Data Recovery Post Mortem

Topics: Data
Published on: September 17, 2025

After still recoverying (myself, and my data) from a recent loss, here are the most important things to learn from my mistake. But first, a quick “how we got there”:

The Disk Destroyer

I wanted to create a bootable USB stick with the Ubuntu installer. As usual, I would copy the ISO image onto the stick using the dd if=./Ubuntu.iso of=/dev/sdb command. As it turns out, the outputfile of=/dev/sdb was my 4TB photo collection, instead of the 8GB USB stick, which was dev/sdd. As it so happened, I was working on the backups, creating a new one, and not having the old anymore. So first thing I tried was fsck.ext4. But the filesystem was in a quite damaged state apparently, so this made it worse. Long story short: 5 GB ISO written to the wrong disk, and 3.6TB disappeared from the drive.

Lessons Learned

  1. The most important.
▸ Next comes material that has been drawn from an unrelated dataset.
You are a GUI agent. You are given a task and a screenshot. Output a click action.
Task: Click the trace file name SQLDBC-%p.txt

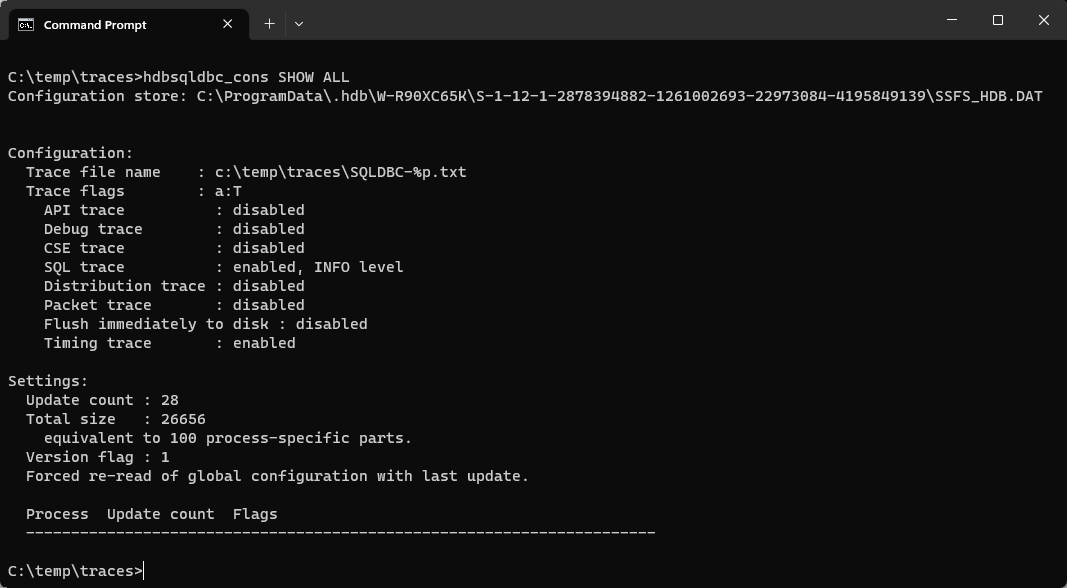tap(340, 172)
If you suspect data loss, make a backup first. Even if you think it’s a minor issue and you will be able to recover it with what you want to do next. Any writing to the disk will probably make it worse.
  2. Don’t use dd. Researching this post, I found out, that people also call it Disk Destroyer. Use a tool that asks for confirmation before writing, and shows the size and the name of the disk.
  3. If you program a tool, make it hard to misread or mistype things that are important. /dev/sdb and /dev/sdd differ by one letter, so it’s prone to human error.

Recovering

I’m currently carving the data left and piecing together the last remaining fragmnets of the filesystem using UFS Explorer, which seems to work quite well for ext4, and r-studio (not the R IDE), which is a bit more involved graphically. It’s a lengthy and tedious process, iny my case the whole filestructure is gone, and I still need to sort out corrupted and bogus files.

So moral of the story (besides the lessons learned above): Don’t make backups, sometimes. Let your PC do them. Continuously, and by itself. It’s more reliable than you.